Le ministre de l'Intérieur, Claude Guéant (au centre), lors de sa visite des Champs-Elysées, à Paris, le 12 septembre 2011. — P.KOVARIK / AFP

Le directeur général de la police nationale (DGPN), Frédéric Péchenard, ne sera pas suspendu même s'il est mis en examen à l'issue de son audition vendredi dans l'affaire d'espionnage téléphonique d'un journaliste du Monde, a fait savoir mercredi le ministre de l'Intérieur.

«J'aurais la même réponse à l'égard de Frédéric Péchenard que celle que j'apportais à propos de Bernard Squarcini», a déclaré Claude Guéant, interrogé sur RTL. Il faisait référence à la mise en examen le 17 octobre du directeur central du renseignement intérieur (DCRI), Bernard Squarcini, maintenu dans ses fonctions. «Une mise en examen ne signifie pas une culpabilité», a expliqué le ministre de l'Intérieur, invoquant la présomption d'innocence.

Identification des sources du journaliste

«Et d'ailleurs beaucoup d'experts estiment que les chefs de mise en examen sont fragiles», a-t-il ajouté, citant plusieurs décisions de justice indiquant que «des technologies voisines de celles des fadettes (...) ne correspondaient pas du tout à des viols de correspondance».

Le directeur général de la police nationale, Frédéric Péchenard, est convoqué le 28 octobre comme témoin assisté par la juge Sylvia Zimmermann dans l'affaire d'espionnage téléphonique d'un journaliste du Monde.

La juge cherche à déterminer son rôle dans une enquête policière effectuée à l'été 2010, qui comprenait l'analyse de factures téléphoniques détaillées («fadettes») du journaliste pour identifier les sources du quotidien dans l'affaire Woerth-Bettencourt.

Deux responsables de la police mis en examen

Interrogé par ailleurs sur la série d'affaires qui secouent la police depuis quelques semaines, Claude Guéant a jugé que «cela ne révèle pas un malaise de caractère général».
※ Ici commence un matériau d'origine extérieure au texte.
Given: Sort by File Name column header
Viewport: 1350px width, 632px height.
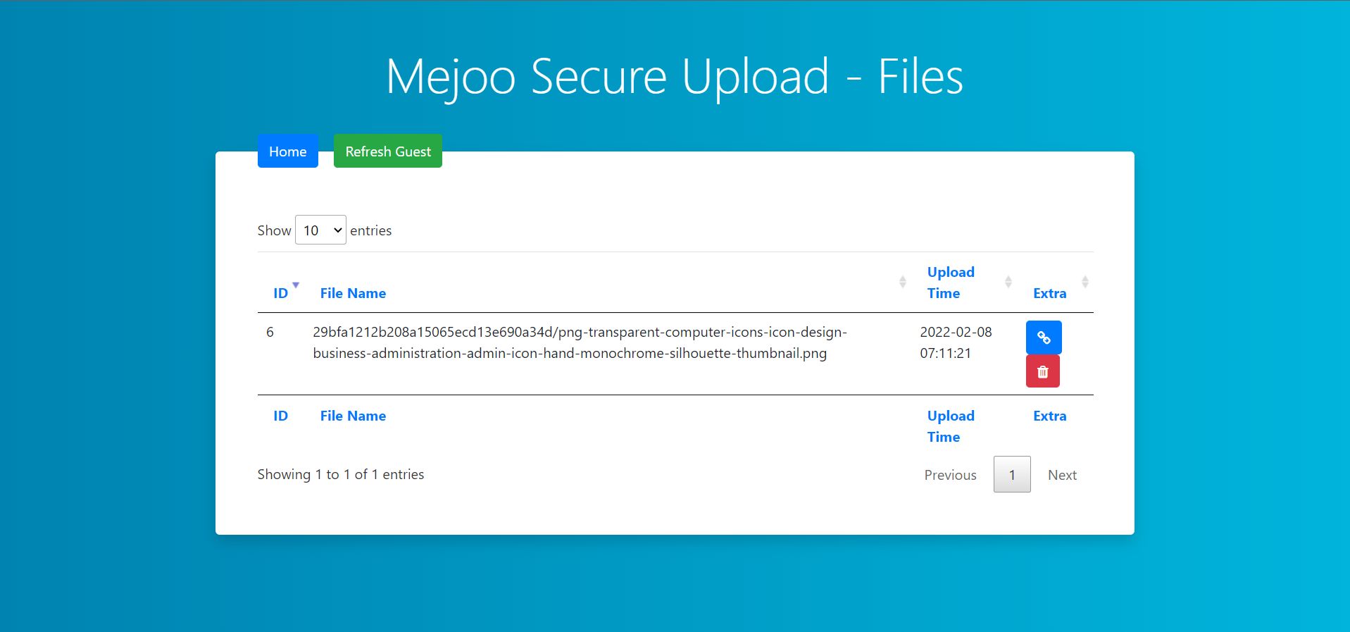Looking at the screenshot, I should point(353,293).
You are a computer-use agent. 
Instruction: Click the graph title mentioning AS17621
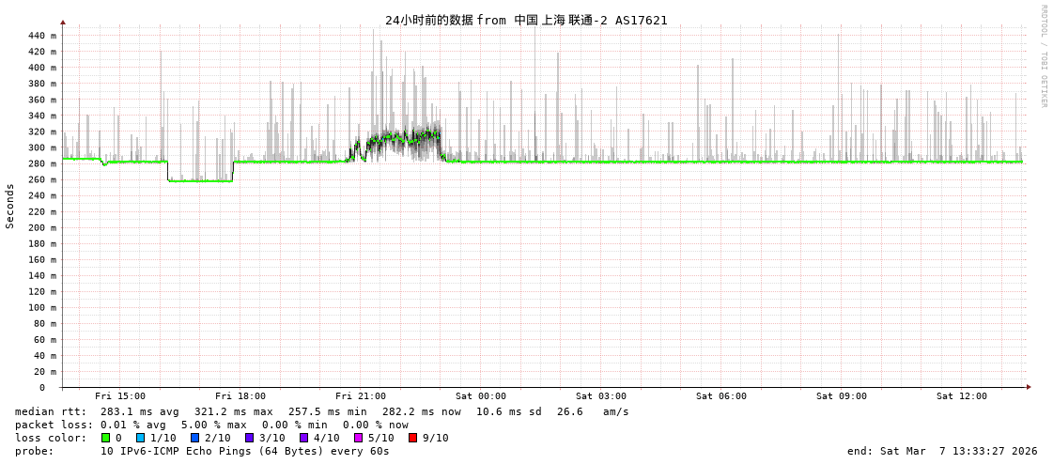tap(526, 20)
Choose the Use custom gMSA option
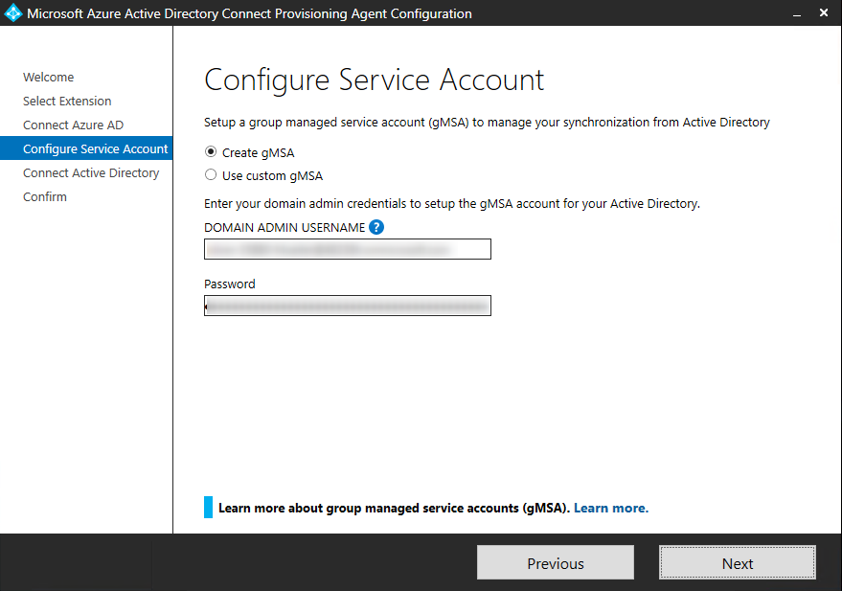The image size is (842, 591). pos(209,175)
«Cela est anormal. Cela crée un peu de perturbations dans les services qui sont directement impactés», a reconnu Claude Guéant. Mais «l'ensemble de la police continue à travailler (...) avec beaucoup de dévouement et les résultats d'ailleurs sont là pour le prouver».

Outre le patron du renseignement, mis en examen pour «atteinte au secret des correspondances», «collecte illicite de données» et «recel du secret professionnel», deux autres responsables de la police ont été mis en examen dernièrement: l'ancien numéro deux de la police judiciaire (PJ) de Lyon, Michel Neyret, l'a été pour «corruption» et «trafic d'influences», et il a été écroué; le chef de la Sûreté départementale du Nord, le commissaire divisionnaire Jean-Christophe Lagarde, à Lille, a été mis en examen dans une affaire de proxénétisme.